§ **Given passage**:
════════
From: Scott Chase (ecphoric@hotmail.com)
Date: Thu 02 Feb 2006 - 12:16:04 GMT
>From: Chris Taylor <chris.taylor@ebi.ac.uk>
>Reply-To: memetics@mmu.ac.uk
>To: memetics@mmu.ac.uk
>Subject: Re: Little Dutch Boy
>Date: Thu, 02 Feb 2006 11:05:58 +0000
>
[snip]
>>
>>Incidentally, Robert Wright, author of _Moral Animal_, an early popular
>>book on EP, says that popular authors have a better gut feel for EP than
>>any psychologist prior to the mid 1990s. That's because they are turning
>>on deep seated EP rooted emotions. Consider The Fellowship of the Ring as
>>an example.
>
>Lol. Is this not just something of an indictment of a century of
>psychology/psychiatry..?
════════
§ **Exercise**: List every distinct email address that appears in the mailing-list message.

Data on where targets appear
════════
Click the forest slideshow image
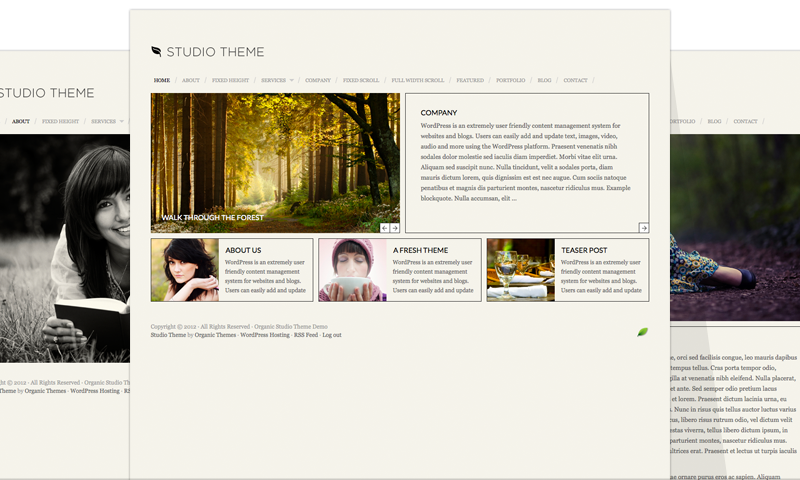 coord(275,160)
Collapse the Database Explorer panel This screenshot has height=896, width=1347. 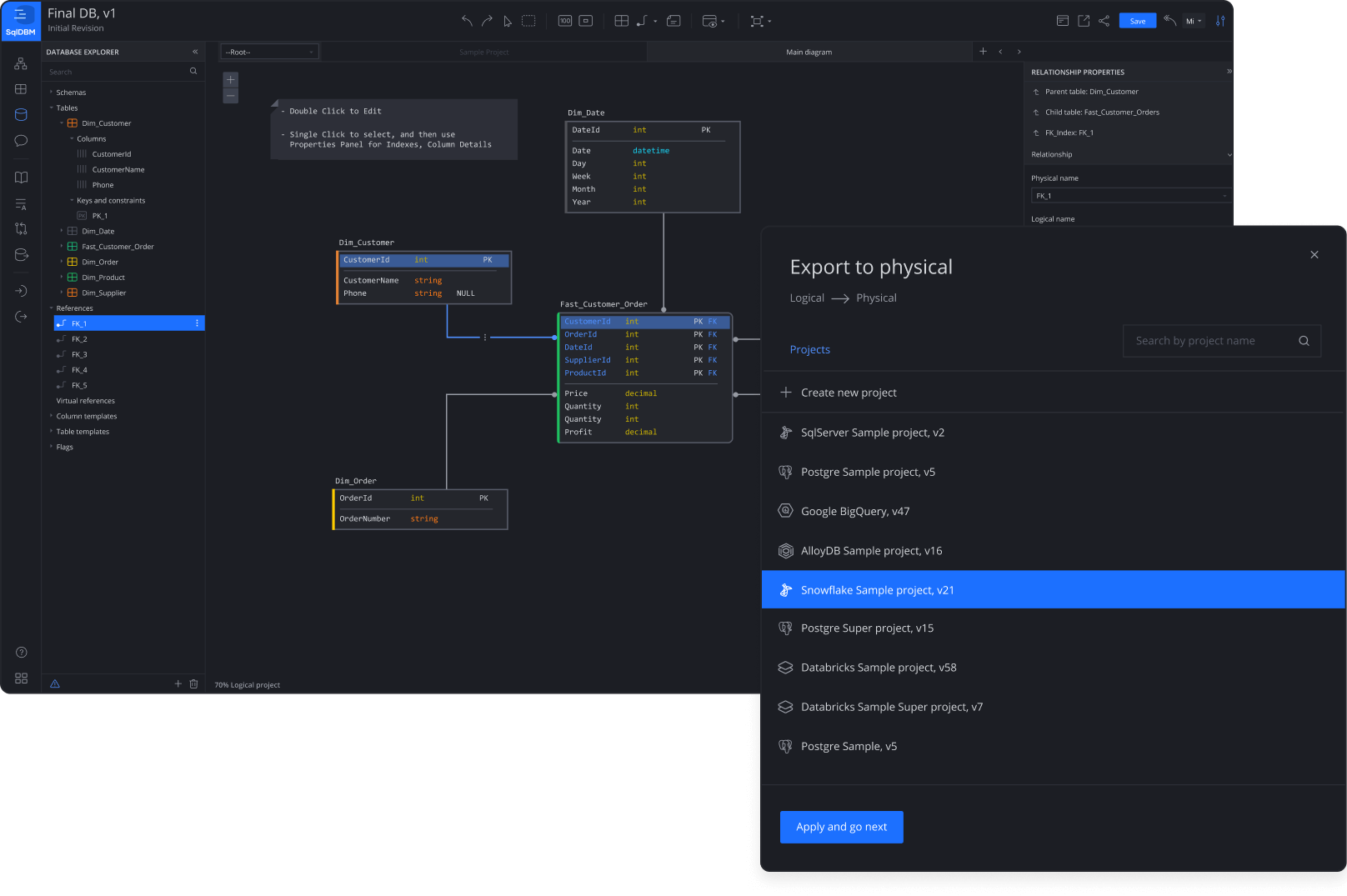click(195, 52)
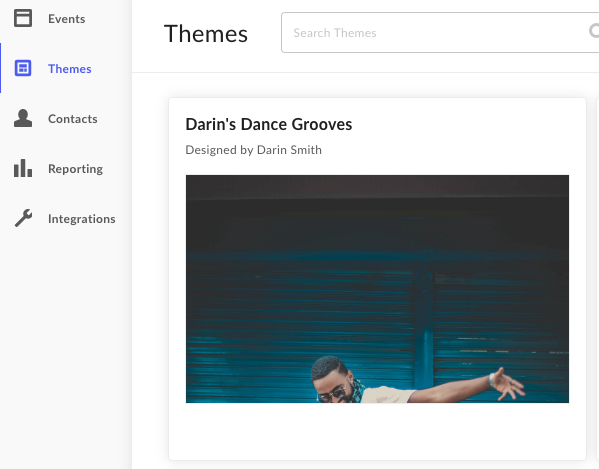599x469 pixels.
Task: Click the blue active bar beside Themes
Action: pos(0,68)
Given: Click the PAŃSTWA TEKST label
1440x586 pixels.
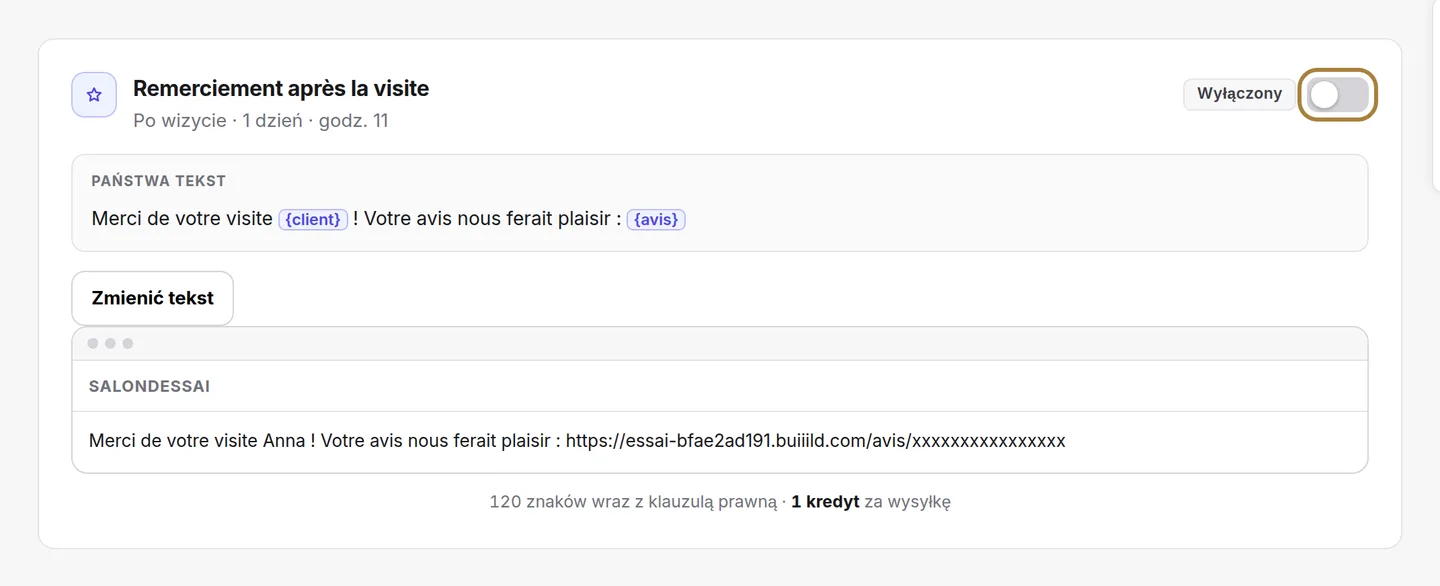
════════
§ **Answer**:
ecphoric@hotmail.com
chris.taylor@ebi.ac.uk
memetics@mmu.ac.uk